After data preprocessing, the training data pass through tuning hyperparameters to fit into each model. Each classification method has several tuning parameters. Choosing an appropriate tuning parameter is an important step to ensure good predictive performance. Tuning parameters are selected with the k-fold cross-validation (CV) technique [17,18]. It divides the training data set into approximately same-size k-folds. The first fold is used as a validation set, and the remaining folds are used to fit the model. The fitted model is predicted based on the validation set, and the accuracy of the model is measured using the validation set. This process is repeated for all the k-folds, and the CV accuracy score is obtained from the average accuracy of all k-folds. The k-fold CV accuracy can estimate the test accuracy before test data.

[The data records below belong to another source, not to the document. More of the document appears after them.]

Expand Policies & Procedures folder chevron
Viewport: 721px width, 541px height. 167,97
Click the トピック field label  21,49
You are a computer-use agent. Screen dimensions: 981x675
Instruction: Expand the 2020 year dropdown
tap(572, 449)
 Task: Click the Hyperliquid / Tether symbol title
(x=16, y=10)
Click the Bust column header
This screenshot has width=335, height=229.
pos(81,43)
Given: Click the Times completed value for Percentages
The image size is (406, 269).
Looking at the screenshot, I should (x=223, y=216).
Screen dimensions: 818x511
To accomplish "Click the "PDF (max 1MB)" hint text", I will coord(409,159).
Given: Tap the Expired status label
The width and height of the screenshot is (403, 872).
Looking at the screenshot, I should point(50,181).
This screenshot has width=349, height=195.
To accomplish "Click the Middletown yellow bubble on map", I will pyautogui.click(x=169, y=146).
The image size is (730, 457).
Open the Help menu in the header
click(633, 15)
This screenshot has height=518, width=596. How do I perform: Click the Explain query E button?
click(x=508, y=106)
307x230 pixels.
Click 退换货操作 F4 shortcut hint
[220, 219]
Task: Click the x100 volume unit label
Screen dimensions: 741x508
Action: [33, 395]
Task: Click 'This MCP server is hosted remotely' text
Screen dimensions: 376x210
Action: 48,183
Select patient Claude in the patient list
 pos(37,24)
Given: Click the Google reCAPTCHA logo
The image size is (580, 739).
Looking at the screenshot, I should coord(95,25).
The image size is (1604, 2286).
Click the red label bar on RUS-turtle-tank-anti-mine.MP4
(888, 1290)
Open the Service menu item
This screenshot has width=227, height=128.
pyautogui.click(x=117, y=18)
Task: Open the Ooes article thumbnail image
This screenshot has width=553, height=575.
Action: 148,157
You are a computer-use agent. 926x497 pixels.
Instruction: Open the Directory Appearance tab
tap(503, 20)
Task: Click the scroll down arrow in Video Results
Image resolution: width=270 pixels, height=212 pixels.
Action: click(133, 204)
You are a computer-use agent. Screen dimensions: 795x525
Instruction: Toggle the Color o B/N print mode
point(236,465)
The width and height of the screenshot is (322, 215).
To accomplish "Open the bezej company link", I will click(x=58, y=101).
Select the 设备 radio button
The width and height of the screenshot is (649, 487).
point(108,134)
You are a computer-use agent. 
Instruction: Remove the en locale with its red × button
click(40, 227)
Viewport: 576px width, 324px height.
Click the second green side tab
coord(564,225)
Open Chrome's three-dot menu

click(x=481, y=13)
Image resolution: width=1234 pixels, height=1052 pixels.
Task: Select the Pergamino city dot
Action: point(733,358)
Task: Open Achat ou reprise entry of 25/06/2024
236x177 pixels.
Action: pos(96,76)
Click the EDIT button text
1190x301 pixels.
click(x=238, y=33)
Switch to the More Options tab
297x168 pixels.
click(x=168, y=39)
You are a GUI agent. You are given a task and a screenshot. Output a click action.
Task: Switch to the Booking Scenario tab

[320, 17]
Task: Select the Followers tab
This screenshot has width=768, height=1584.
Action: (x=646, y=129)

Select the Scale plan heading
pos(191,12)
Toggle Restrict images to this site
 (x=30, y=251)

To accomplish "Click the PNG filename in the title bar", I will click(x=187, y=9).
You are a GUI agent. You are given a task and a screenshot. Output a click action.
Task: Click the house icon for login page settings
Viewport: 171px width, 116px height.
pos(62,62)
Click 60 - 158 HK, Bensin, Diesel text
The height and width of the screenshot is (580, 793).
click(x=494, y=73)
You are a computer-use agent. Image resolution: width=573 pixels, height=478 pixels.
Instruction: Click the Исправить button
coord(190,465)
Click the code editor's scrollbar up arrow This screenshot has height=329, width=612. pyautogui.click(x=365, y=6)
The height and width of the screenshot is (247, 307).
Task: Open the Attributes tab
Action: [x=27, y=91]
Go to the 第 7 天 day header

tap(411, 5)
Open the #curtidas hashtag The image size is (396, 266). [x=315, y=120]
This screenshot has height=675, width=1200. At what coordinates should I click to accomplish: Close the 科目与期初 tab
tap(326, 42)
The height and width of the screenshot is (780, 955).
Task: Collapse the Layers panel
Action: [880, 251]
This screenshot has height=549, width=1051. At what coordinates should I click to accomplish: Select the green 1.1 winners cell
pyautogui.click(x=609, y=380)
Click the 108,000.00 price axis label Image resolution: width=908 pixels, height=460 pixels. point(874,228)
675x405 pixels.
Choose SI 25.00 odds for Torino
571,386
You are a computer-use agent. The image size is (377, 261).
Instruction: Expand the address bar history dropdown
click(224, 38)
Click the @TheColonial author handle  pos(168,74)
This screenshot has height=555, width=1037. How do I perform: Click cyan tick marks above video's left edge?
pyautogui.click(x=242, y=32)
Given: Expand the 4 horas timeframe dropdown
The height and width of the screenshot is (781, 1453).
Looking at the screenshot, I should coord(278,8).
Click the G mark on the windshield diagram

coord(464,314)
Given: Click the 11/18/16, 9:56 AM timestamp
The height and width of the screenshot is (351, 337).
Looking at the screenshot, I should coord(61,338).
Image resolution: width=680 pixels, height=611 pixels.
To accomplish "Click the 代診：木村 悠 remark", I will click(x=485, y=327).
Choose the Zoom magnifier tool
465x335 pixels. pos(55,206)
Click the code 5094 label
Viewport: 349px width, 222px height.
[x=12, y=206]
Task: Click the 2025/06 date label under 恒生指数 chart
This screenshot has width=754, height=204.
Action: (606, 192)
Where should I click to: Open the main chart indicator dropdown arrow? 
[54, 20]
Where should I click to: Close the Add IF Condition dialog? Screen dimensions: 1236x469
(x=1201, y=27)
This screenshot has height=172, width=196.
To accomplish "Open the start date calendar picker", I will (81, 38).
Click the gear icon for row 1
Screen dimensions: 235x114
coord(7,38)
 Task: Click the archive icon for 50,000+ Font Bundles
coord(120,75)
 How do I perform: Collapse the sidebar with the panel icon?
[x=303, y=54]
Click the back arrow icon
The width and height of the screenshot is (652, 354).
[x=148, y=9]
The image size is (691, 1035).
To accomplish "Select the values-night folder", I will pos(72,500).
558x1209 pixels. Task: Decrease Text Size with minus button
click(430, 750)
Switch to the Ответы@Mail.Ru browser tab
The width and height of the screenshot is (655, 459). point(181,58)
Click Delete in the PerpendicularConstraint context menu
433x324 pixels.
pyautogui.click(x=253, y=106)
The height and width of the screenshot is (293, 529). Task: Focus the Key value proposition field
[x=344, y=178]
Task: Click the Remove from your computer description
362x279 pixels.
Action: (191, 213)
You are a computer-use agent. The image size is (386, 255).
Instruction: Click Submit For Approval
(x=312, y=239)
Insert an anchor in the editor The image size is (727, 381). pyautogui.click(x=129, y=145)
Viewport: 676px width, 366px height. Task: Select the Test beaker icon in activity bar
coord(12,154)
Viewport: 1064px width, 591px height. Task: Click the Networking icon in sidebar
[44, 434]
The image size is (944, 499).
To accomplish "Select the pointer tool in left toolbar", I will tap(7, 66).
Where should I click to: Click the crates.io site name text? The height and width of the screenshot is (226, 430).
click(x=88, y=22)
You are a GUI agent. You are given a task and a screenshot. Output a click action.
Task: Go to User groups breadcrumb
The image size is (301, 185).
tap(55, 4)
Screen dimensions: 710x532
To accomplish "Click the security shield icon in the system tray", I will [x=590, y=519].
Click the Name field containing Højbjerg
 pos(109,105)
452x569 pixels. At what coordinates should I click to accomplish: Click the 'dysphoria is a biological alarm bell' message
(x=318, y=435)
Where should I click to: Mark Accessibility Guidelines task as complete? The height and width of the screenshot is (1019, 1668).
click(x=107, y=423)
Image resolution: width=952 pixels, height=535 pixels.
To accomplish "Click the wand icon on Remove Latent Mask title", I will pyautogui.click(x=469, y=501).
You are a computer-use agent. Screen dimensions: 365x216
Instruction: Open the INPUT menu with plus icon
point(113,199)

We used a grid search technique to find the optimal hyperparameter variable for each classification method and calculated the 10-fold CV accuracy for each grid hyperparameter variable. The grid search technique can find optimal hyperparameters by trying all the possible combinations of user-specified hyperparameters. Then, we performed a 10-fold CV technique for all the combinations to select optimal hyperparameters, for which the 10-fold CV accuracy was the highest. After the optimal hyperparameters were found, the model was refitted to generate the final classification method.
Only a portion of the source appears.